Task brief:
Copy out the entries that follow. Leave none out.

----- Information

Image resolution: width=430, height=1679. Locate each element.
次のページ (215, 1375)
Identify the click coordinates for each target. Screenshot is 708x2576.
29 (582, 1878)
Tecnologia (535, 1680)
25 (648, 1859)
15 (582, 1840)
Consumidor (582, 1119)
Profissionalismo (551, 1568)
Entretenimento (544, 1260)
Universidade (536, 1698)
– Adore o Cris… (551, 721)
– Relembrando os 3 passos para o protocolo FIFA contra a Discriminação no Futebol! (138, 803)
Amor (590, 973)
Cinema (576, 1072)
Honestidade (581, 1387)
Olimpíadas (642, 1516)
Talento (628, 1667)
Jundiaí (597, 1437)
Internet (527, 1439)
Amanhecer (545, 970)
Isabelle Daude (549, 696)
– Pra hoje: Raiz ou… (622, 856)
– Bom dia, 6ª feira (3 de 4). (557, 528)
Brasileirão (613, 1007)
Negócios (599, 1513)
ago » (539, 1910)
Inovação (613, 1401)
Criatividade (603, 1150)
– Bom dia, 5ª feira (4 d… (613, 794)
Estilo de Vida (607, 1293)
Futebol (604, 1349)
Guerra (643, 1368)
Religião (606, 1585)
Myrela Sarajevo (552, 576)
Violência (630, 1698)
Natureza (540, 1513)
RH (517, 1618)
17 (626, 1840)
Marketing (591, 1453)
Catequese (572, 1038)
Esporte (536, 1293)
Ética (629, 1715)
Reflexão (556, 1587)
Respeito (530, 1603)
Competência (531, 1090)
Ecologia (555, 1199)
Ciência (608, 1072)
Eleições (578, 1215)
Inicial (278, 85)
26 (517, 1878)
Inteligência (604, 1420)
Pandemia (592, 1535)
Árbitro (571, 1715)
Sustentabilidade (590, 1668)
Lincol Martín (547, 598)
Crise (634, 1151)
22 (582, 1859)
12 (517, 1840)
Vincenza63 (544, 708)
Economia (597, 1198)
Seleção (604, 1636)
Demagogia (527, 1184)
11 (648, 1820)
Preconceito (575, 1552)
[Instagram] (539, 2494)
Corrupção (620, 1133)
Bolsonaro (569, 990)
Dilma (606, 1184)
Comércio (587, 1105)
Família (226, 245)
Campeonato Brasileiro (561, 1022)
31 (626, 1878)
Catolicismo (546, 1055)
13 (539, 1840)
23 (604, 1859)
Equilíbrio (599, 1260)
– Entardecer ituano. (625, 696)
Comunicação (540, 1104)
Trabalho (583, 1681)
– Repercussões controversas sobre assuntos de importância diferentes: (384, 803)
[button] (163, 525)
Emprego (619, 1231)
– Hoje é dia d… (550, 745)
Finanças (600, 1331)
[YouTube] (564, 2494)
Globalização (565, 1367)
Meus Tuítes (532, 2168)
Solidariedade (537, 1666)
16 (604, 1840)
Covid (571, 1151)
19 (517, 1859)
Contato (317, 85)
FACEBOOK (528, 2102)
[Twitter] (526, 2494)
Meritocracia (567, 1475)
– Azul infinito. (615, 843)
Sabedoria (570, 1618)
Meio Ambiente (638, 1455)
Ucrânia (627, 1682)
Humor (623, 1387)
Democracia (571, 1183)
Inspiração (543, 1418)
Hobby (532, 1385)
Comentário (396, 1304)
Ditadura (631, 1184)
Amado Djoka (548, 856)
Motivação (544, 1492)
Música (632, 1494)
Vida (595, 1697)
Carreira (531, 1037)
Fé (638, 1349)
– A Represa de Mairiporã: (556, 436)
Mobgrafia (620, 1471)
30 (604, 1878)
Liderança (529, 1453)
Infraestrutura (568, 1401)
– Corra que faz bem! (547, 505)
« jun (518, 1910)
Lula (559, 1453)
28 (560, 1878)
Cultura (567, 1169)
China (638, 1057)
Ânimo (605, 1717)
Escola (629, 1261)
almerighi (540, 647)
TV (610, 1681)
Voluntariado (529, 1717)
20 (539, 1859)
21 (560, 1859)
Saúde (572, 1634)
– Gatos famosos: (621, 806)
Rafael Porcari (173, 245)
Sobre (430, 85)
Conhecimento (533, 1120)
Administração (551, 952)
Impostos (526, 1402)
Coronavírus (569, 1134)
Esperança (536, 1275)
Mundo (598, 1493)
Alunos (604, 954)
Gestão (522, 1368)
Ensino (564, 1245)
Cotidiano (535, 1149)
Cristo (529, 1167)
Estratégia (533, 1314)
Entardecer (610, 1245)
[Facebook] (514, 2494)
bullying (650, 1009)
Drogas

----------

Solution for this exercise:
Image resolution: width=430, height=1679. Locate each element.
次のページ (215, 1375)
Identify the click coordinates for each target. Screenshot is 708x2576.
29 (582, 1878)
Tecnologia (535, 1680)
25 (648, 1859)
15 (582, 1840)
Consumidor (582, 1119)
Profissionalismo (551, 1568)
Entretenimento (544, 1260)
Universidade (536, 1698)
– Adore o Cris… (551, 721)
– Relembrando os 3 passos para o protocolo FIFA contra a Discriminação no Futebol! (138, 803)
Amor (590, 973)
Cinema (576, 1072)
Honestidade (581, 1387)
Olimpíadas (642, 1516)
Talento (628, 1667)
Jundiaí (597, 1437)
Internet (527, 1439)
Amanhecer (545, 970)
Isabelle Daude (549, 696)
– Pra hoje: Raiz ou… (622, 856)
– Bom dia, 6ª feira (3 de 4). (557, 528)
Brasileirão (613, 1007)
Negócios (599, 1513)
ago » (539, 1910)
Inovação (613, 1401)
Criatividade (603, 1150)
– Bom dia, 5ª feira (4 d… (613, 794)
Estilo de Vida (607, 1293)
Futebol (604, 1349)
Guerra (643, 1368)
Religião (606, 1585)
Myrela Sarajevo (552, 576)
Violência (630, 1698)
Natureza (540, 1513)
RH (517, 1618)
17 (626, 1840)
Marketing (591, 1453)
Catequese (572, 1038)
Esporte (536, 1293)
Ética (629, 1715)
Reflexão (556, 1587)
Respeito (530, 1603)
Competência (531, 1090)
Ecologia (555, 1199)
Ciência (608, 1072)
Eleições (578, 1215)
Inicial (278, 85)
26 (517, 1878)
Inteligência (604, 1420)
Pandemia (592, 1535)
Árbitro (571, 1715)
Sustentabilidade (590, 1668)
Lincol Martín (547, 598)
Crise (634, 1151)
22 (582, 1859)
12 (517, 1840)
Vincenza63 (544, 708)
Economia (597, 1198)
Seleção (604, 1636)
Demagogia (527, 1184)
11 (648, 1820)
Preconceito (575, 1552)
[Instagram] (539, 2494)
Corrupção (620, 1133)
Bolsonaro (569, 990)
Dilma (606, 1184)
Comércio (587, 1105)
Família (226, 245)
Campeonato Brasileiro (561, 1022)
31 (626, 1878)
Catolicismo (546, 1055)
13 (539, 1840)
23 (604, 1859)
Equilíbrio (599, 1260)
– Entardecer ituano. (625, 696)
Comunicação (540, 1104)
Trabalho (583, 1681)
– Repercussões controversas sobre assuntos de importância diferentes: (384, 803)
[button] (163, 525)
Emprego (619, 1231)
– Hoje é dia d… (550, 745)
Finanças (600, 1331)
[YouTube] (564, 2494)
Globalização (565, 1367)
Meus Tuítes (532, 2168)
Solidariedade (537, 1666)
16 (604, 1840)
Covid (571, 1151)
19 (517, 1859)
Contato (317, 85)
FACEBOOK (528, 2102)
[Twitter] (526, 2494)
Meritocracia (567, 1475)
– Azul infinito. (615, 843)
Sabedoria (570, 1618)
Meio Ambiente (638, 1455)
Ucrânia (627, 1682)
Humor (623, 1387)
Democracia (571, 1183)
Inspiração (543, 1418)
Hobby (532, 1385)
Comentário (396, 1304)
Ditadura (631, 1184)
Amado Djoka (548, 856)
Motivação (544, 1492)
Música (632, 1494)
Vida (595, 1697)
Carreira (531, 1037)
Fé (638, 1349)
– A Represa de Mairiporã: (556, 436)
Mobgrafia (620, 1471)
30 (604, 1878)
Liderança (529, 1453)
Infraestrutura (568, 1401)
– Corra que faz bem! (547, 505)
« jun (518, 1910)
Lula (559, 1453)
28 (560, 1878)
Cultura (567, 1169)
China (638, 1057)
Ânimo (605, 1717)
Escola (629, 1261)
almerighi (540, 647)
TV (610, 1681)
Voluntariado (529, 1717)
20 (539, 1859)
21 (560, 1859)
Saúde (572, 1634)
– Gatos famosos: (621, 806)
Rafael Porcari (173, 245)
Sobre (430, 85)
Conhecimento (533, 1120)
Administração (551, 952)
Impostos (526, 1402)
Coronavírus (569, 1134)
Esperança (536, 1275)
Mundo (598, 1493)
Alunos (604, 954)
Gestão (522, 1368)
Ensino (564, 1245)
Cotidiano (535, 1149)
Cristo (529, 1167)
Estratégia (533, 1314)
Entardecer (610, 1245)
[Facebook] (514, 2494)
bullying (650, 1009)
Drogas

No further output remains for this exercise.